*WHAT YOU HAVE TO DO*
The expected answer is every line of the material that contains the word "will".

- - - -

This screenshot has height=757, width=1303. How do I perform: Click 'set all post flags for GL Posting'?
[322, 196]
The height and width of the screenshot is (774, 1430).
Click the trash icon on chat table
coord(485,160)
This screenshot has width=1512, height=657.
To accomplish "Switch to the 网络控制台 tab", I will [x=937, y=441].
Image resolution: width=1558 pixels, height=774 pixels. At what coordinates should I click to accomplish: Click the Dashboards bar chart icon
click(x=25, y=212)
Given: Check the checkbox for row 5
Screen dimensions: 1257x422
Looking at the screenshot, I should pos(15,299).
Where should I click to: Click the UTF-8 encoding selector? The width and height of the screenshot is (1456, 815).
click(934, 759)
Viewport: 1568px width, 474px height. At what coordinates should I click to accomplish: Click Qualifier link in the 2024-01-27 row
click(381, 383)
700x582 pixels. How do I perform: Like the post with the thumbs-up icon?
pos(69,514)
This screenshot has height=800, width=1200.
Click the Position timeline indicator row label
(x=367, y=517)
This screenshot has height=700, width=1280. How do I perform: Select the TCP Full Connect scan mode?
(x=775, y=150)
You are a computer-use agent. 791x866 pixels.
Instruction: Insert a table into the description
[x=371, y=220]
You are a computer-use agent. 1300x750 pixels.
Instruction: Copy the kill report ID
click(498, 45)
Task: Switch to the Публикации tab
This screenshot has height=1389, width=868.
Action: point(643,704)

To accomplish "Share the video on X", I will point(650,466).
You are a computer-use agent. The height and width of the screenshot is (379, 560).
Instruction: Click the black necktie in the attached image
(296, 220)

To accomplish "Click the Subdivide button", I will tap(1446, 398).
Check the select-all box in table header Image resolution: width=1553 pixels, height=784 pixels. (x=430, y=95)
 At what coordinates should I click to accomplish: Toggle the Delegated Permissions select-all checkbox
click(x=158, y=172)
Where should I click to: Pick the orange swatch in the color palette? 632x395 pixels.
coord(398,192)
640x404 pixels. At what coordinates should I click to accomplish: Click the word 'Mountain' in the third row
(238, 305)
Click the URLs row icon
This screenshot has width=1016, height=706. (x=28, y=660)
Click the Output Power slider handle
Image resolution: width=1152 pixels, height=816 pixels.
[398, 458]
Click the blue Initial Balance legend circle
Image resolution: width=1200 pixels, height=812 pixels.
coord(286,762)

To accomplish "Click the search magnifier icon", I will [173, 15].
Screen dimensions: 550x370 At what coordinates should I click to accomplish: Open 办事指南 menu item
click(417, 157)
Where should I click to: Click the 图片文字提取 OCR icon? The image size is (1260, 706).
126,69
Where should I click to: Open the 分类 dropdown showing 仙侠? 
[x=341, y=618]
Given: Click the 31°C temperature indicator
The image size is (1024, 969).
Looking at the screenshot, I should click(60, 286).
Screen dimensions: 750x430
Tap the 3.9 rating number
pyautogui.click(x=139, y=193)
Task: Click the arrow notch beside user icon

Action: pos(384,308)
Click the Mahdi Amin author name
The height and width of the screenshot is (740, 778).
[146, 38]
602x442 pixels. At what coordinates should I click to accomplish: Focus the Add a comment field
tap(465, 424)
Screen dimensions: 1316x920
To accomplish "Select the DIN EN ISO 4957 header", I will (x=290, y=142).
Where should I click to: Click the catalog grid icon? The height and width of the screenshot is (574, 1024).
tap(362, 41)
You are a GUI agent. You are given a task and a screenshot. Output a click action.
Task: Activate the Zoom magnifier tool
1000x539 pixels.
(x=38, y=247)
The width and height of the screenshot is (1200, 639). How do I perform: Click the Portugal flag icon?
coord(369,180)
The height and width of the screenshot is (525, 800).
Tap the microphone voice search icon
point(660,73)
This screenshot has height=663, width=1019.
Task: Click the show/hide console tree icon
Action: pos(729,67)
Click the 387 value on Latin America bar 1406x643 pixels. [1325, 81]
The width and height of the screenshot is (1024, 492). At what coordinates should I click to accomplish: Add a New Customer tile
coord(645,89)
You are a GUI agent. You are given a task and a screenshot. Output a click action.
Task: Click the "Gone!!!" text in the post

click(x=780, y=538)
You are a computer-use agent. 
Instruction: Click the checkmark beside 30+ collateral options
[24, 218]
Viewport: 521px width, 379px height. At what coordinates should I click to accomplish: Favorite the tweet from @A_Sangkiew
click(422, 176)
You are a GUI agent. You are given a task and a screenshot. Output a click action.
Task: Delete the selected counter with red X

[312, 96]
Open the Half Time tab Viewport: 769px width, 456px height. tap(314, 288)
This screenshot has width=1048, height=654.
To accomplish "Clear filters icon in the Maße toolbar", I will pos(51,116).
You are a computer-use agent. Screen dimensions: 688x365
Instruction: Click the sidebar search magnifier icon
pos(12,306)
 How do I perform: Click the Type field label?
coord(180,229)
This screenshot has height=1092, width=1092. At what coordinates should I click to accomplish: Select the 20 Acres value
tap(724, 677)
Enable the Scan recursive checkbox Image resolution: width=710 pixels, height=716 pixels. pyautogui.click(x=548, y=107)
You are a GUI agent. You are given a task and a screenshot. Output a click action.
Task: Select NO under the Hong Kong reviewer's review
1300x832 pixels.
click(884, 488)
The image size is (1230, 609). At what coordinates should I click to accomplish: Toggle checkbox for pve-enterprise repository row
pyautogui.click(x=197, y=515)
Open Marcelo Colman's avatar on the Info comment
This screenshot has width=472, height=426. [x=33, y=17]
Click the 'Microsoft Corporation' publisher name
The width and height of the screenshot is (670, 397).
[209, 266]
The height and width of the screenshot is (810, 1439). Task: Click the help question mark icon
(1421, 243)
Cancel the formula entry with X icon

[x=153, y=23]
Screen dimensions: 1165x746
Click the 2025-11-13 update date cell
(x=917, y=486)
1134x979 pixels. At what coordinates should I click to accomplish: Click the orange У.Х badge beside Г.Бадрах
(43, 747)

- - - -

*REPLY*
To accomplish "Switch to the 网络控制台 tab", I will [x=937, y=441].
To accomplish "Share the video on X", I will point(650,466).
To accomplish "Click the Subdivide button", I will tap(1446, 398).
To accomplish "Click the search magnifier icon", I will [173, 15].
To accomplish "Select the DIN EN ISO 4957 header", I will (x=290, y=142).
To accomplish "Clear filters icon in the Maße toolbar", I will pos(51,116).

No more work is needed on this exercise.